If it was a centralized system, everything went in a locked room in locked cabinets. Though we all know how useless those locks and cabinets are. You can pry them open with a screwdriver in 5 seconds half the time. The better ones had shackles you could padlock, but that wasn't common.
For edge systems (using HID Edge, go figure), where we located them above the door, we just used tamper screws to lock them down to the backbox. I preferred spanner screws.
In all cases, the more important step was getting emailed alarms when some component went down, immediately. Drilling out a lock or a screw takes no time. Someone should know when it's penetrated, and fast.
I hate putting controllers and such above the door. I try to avoid that and use a central location depending upon the size of the building. In the case of multiple floors I pick a central point per floor. I do generally lock the access control panel with a key, and depending upon which power supply was sold I would do the same for the power supply. I always try to supervise the power supply via the auxillary inputs. Mostly for loss of AC and low battery.
IPVMU Certified | 03/17/14 07:25pm
In the end, the customer was fine with the risk and I wasn't going to press it.
Very familiar scenario. This is why I am curious about this topic. Usually the customer wants the door to lock/unlock on command, and anything beyond that is a 'reach goal'.
They typically don't even want locking controller cans, and if they do, they just leave the keys hanging from them. If the customer expressed concern about spoofing or combo controller security, it usually was because we put the idea there to begin with.

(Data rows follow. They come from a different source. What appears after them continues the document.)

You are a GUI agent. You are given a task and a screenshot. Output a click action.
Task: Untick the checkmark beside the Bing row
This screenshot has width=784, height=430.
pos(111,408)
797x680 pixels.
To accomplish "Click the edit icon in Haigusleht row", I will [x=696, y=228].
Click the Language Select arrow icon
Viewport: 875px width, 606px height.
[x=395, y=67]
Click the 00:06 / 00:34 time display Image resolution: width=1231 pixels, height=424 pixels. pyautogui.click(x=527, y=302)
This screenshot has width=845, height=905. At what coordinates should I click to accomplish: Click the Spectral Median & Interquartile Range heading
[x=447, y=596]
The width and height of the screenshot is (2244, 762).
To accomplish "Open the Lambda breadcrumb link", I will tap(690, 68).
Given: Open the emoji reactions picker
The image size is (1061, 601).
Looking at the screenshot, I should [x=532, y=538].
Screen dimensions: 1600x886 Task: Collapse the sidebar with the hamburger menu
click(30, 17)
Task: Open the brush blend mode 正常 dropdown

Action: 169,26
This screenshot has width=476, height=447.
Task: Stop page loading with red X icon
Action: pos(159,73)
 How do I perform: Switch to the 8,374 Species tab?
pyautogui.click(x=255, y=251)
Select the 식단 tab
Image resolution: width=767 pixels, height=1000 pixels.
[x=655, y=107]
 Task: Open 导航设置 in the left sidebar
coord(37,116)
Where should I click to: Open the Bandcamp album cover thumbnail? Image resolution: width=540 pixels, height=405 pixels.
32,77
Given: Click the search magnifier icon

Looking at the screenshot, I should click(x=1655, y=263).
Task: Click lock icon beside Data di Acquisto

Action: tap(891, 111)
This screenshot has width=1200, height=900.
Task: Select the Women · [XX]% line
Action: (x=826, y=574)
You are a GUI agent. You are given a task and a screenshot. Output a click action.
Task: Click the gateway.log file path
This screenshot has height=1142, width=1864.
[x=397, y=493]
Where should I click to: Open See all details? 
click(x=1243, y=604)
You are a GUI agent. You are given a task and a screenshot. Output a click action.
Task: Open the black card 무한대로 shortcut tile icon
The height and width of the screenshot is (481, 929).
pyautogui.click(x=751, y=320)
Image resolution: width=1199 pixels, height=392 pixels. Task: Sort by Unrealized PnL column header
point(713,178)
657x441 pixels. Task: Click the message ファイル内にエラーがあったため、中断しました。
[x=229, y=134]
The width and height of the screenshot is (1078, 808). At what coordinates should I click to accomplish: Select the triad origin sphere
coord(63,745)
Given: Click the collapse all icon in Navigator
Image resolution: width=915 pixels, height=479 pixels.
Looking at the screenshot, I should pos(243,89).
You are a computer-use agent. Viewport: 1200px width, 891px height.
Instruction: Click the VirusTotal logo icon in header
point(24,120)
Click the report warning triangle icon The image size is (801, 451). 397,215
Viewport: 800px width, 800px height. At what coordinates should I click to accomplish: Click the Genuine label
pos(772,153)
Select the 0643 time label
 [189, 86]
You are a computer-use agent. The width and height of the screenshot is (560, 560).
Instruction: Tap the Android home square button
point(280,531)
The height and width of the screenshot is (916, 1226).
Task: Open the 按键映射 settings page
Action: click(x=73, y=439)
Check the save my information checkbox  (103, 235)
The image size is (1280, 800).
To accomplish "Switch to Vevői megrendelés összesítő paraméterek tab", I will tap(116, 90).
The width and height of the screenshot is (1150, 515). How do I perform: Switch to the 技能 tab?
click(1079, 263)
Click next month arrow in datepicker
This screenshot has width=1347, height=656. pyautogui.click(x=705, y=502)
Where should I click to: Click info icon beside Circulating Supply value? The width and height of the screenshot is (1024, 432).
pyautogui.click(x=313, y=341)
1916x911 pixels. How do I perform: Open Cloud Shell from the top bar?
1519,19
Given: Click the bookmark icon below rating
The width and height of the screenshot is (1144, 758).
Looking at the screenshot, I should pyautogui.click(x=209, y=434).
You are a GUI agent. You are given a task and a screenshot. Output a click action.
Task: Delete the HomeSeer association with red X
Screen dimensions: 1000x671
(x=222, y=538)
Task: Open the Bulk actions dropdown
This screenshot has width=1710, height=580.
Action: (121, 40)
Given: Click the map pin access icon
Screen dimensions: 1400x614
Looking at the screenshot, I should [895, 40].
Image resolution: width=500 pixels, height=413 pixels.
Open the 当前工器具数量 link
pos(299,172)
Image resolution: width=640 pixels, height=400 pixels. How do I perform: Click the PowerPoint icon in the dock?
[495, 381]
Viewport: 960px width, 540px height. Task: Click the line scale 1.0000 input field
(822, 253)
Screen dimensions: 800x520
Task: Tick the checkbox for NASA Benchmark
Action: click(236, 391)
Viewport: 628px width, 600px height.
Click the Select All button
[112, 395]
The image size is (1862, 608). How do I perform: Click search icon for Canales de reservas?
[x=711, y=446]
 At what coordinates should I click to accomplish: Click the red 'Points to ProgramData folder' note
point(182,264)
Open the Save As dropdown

I am really curious to know what best practices look like for this aspect of access control.
IPVMU Certified | 03/17/14 05:54pm
I remember years ago commenting to a customer on the existing controllers they had in a droptiled ceiling with fail safe doors, with a little bit of tunneling into a firewall above the corridor and something to pull out or cut the power wire I could have gotten into the office (provided the batteries died). In the end, the customer was fine with the risk and I wasn't going to press it.
Im sure there are other applications where keeping the components secure is an issue, but in reality, I havent run into many.
It used to come up more with alarm panels being close to access points, but its been a while since I have seen that either.